Ce sont pourtant les commerces qui avaient fait prendre de la hauteur aux maisons anciennes en monopolisant leurs rez-de-chaussée pour en faire des boutiques. Indispensables boutiques qui, jusqu’aux années soixante à Saint Michel, ont permis à des gens se déplaçant à pied, en charrette ou au mieux à bicyclette, de rester vivre là et même d’accueillir, l’été, un grand nombre de vacanciers.
Ceci jusqu’à la démocratisation de l’automobile qui allait progressivement entraîner leur déclin. Et nombreux sont ceux qui se souviennent, avec regret, qu’autrefois les commerces de Saint Michel pouvaient largement nourrir la population du bourg, celle de la campagne et en saison l’énorme masse des touristes, grâce à trois boulangeries, deux épiceries et deux boucheries, pour ne citer que les commerces alimentaires. Sans oublier les indispensables cafés, une bonne douzaine, certains abritant dans leurs arrière-cours une allée de boules où des hommes pouvaient, en toute discrétion, mais pas toujours en toute impunité, s’attarder des journées entières.
Après le virage d’entrée, la route de Lannion descend en pente douce et presque en ligne droite jusqu’au rivage que l’on devine tout proche. Pourtant, sauf si l’on a besoin de faire un achat, de s’abreuver, ou d’acheter quelques litres d’essence à la pompe (qui était à main avant la guerre, à sec pendant et encore à la main longtemps après !), on n’a pas envie de s’arrêter tant on est pressé de découvrir le paysage marin annoncé.

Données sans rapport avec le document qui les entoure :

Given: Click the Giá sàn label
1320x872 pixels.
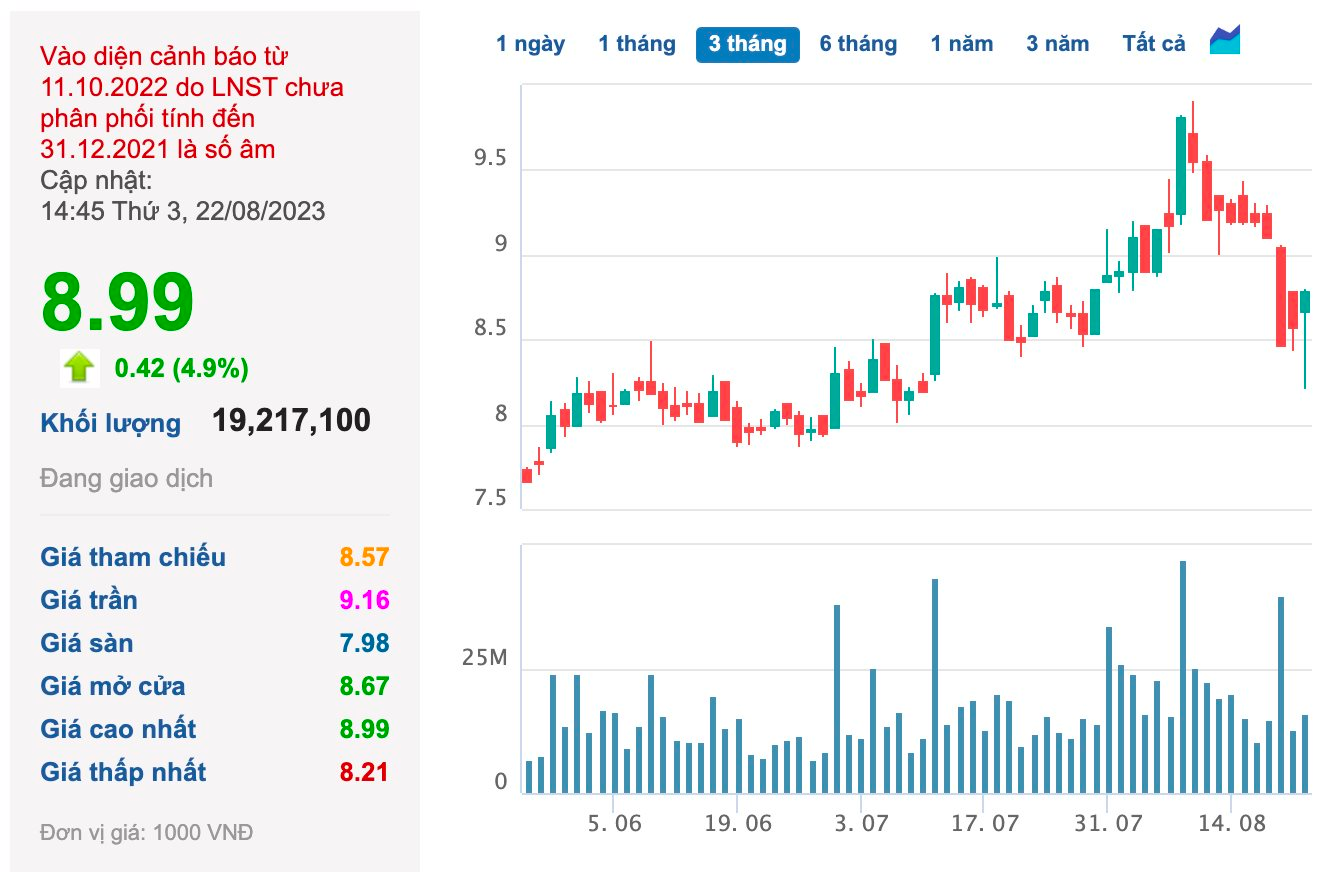Looking at the screenshot, I should click(87, 643).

Hélas, la mer, aperçue depuis les hauteurs, restera invisible parce qu’une énorme maison lui fait écran.
On sait qu’autrefois il y avait en bas de la route, face à la grève, une petite auberge par dessus laquelle le regard pouvait apercevoir au loin le joli village de Locquirec. Mais, au cours de la seconde moitié du dix neuvième siècle, l’auberge peu à peu s’est haussée, élargie, épaissie, jusqu’à devenir un imposant hôtel de tourisme percé de fenêtres sur ses deux façades, l'Hôtel de la Plage [Note : L'écrivain finistérien Auguste Dupouy (1872-1962) a déjà déploré la présence de cet hôtel qui cache la vue de la mer à " ce village méditatif ". Basse Bretagne. Edition Artaud, 1967, collection Les Beaux Pays].
La route, en venant buter sur ce barrage, n’a donc d’autre choix que de se diviser pour former un T. Si l’on choisit la branche de droite, on va, cent mètres seulement après l’enclos du Cimetière, se trouver en bas d’une côte à la pente redoutable empruntant le tracé de l’ancienne voie romaine Morlaix - Le Yaudet. Mais cette route ne dessert plus maintenant que des habitations et c’est par la gauche que l’on va pouvoir enfin découvrir, dans une grande bouffée de vents marins, la Lieue de Grève dans sa totalité.